When people talk about cricket bat online, you'll often hear the term "knocking-in," which refers to preparing your cricket bat for use.

Purchasing a new cricket bat is one of the most exciting moments for any cricket fan!  But if you don't prepare the tour bat properly, it could lead to an expensive repair with terrible results.

Before you can use a cricket bat in a game, it has to be made ready by pressing the willow wood on the striking surface. This process takes up to 20,000 hits with a mallet to properly compress the wood, but it is essential to ensure your bat is ready for the cricket game.
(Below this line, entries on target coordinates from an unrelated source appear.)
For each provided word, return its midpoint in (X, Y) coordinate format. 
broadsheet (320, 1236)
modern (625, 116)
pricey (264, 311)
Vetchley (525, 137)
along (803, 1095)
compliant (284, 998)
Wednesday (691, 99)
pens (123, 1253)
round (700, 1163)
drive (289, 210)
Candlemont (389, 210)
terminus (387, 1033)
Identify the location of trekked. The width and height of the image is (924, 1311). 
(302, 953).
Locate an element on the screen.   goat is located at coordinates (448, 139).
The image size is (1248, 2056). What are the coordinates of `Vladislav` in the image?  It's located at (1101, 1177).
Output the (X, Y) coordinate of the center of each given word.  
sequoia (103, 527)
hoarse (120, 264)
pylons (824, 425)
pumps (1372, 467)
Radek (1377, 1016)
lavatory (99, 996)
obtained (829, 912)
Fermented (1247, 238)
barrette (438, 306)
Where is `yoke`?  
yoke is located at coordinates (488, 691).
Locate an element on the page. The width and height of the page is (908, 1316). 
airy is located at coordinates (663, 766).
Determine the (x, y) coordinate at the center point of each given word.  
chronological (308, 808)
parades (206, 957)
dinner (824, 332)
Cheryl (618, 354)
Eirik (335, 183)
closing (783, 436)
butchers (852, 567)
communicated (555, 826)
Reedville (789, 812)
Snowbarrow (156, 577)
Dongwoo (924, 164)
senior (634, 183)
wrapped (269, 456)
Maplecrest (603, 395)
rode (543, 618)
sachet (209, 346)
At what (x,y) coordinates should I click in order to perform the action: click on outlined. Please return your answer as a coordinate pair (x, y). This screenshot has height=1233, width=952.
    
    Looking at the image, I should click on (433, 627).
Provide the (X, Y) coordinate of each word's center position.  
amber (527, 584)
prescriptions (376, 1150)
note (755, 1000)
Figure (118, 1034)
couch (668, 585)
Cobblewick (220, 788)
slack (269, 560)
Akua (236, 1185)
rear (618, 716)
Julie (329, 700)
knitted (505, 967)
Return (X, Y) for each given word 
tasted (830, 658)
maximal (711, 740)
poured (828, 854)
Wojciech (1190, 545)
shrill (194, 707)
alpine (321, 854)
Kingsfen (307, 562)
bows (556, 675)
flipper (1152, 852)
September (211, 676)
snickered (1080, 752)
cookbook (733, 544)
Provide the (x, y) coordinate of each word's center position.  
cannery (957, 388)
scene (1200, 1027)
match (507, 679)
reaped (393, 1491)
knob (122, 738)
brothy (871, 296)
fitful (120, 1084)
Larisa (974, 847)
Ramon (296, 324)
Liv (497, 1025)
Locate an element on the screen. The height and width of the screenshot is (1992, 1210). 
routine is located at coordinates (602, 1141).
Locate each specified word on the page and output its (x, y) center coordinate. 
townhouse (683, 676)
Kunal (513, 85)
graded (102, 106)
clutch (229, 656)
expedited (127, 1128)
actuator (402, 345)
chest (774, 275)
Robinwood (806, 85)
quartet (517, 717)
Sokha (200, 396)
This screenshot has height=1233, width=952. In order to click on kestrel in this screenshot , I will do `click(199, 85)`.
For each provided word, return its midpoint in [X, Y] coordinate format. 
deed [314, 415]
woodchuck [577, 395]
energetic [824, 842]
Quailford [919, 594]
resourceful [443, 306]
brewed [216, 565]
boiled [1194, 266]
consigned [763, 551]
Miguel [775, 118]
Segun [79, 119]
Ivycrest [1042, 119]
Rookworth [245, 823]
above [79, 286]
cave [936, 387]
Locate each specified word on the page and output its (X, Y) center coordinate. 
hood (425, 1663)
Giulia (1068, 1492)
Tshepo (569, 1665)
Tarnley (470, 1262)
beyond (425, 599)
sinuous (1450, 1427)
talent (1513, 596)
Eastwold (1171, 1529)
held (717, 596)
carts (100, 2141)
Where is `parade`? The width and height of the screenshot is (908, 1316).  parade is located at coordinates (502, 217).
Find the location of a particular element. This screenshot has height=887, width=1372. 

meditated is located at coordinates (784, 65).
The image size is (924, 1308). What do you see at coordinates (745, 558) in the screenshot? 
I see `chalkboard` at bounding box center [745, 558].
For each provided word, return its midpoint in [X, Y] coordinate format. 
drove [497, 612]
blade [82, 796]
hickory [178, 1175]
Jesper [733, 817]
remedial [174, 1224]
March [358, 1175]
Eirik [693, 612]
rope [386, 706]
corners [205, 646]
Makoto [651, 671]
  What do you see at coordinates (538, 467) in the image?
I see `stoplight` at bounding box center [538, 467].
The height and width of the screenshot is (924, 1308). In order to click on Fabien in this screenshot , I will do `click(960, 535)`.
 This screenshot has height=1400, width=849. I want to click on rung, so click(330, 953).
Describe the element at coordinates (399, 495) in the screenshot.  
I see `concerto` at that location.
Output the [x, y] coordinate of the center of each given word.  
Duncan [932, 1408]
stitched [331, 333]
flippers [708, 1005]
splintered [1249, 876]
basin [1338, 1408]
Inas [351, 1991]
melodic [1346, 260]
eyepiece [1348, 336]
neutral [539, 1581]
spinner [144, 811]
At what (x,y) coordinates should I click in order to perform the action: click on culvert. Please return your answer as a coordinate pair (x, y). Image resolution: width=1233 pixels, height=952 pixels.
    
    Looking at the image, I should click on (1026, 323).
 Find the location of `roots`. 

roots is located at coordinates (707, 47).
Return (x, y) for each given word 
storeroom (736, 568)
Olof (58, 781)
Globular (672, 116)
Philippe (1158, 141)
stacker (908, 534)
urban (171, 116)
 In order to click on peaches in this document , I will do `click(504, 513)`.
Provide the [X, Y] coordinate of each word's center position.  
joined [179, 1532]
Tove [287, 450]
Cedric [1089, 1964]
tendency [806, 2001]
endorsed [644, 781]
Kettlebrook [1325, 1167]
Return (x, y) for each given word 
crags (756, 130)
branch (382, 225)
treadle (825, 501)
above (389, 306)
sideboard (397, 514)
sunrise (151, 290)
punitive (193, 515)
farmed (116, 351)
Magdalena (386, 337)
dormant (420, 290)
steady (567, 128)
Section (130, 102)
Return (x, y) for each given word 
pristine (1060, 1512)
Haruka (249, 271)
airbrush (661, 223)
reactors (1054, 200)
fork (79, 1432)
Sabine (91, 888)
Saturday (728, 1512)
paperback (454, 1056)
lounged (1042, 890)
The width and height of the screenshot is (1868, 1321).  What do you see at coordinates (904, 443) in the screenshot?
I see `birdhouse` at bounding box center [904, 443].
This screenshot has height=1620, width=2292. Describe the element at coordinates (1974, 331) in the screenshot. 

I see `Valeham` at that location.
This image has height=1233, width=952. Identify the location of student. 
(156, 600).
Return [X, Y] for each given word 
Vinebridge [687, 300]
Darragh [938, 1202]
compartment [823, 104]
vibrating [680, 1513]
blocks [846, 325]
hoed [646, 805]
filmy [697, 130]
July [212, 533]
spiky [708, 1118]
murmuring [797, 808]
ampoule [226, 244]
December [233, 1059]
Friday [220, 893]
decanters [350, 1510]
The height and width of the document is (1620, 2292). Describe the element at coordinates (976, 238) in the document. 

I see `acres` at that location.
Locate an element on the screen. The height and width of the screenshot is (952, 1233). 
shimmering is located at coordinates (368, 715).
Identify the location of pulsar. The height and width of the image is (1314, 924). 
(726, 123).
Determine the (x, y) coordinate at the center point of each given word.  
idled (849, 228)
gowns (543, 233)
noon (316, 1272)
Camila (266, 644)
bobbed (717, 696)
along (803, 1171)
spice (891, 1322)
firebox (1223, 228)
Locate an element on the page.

Learn How To Knock Properly

cricket knock

The following signs indicate your cricket bat is not properly prepared:

  • Crack in the face or toe of the bat after hitting a ball with a bat
  • The bat surface has been indented by seam marks.
  • The grain pattern of your bat is not aligned.

If you take the necessary steps to prepare your bat before a game, instead of trying to get it repaired during the game, you are more likely to have an amazing performance.

Here are 3 steps to follow.

1. Oiling Your Bat

cricket bat

All bats should be coated with oil before use. The purpose of coating the bat is to ensure there is moisture in the blade, which reduces risk of damage. However, avoid over-oiling the blade.

Use a saturating oil coat on the edges, toe, face and back of the blade. Leave your bat to dry before reapplying a thin layer one or two more times.

Key Tips:

  • Apply about a 10 cent coin worth of Linseed Oil.
  • To test if your bat needs more oil, run a thumbnail up its blade. If you see a small spot of the bat's oil on your thumbnail, it is well-oiled. If there is no oil visible on your thumb, then it should be coated with another thin layer of liquid.
  • Don't use oil on the stickers or splice.
  • Bat providers can apply oil for the bat if you would like.

    2. Knock in” a cricket bat by using a mallet


    You should use a ball or wooden mallet to knock in the entire face and edges of your bat. One of the edges of a bat might be fragile when you first purchase it, and the ball could make indentations if not knocked into it properly.

    It would take about six hours to knock the correct distance from a bat with a mallet. If you apply Extratec to the wood before knocking, this time can be four hours. It may feel like an eternity, but strong prep work over a week will make it worth it.

    Key Tips:

    • Knock on your bat for 30-60 minutes each day during the one to two weeks leading up to the final game.
    • Edges and a full face of the bat are important.
    • Don’t hit your bat too hard in the early stages. Firm, but not hard, hits will work best at first.
    • Enjoying music or another activity while you wait may make your waiting time go by more quickly.

    3. Training In The Nets

    cricket net

    To prepare your bat for a worthwhile game of cricket, practice hitting slow bowling in the nets in Australia. You also can improve your batting skills by hitting short catches to other teammates or friends.

    This process gets the bat ready for playing with a few extra swings.

    Key Tips:

    • Perform defensive moves.
    • Try to avoid fast bowling.
    • If you find the bat is still unfinished, and has visible seams on the surface, you should spend another hour knocking it in.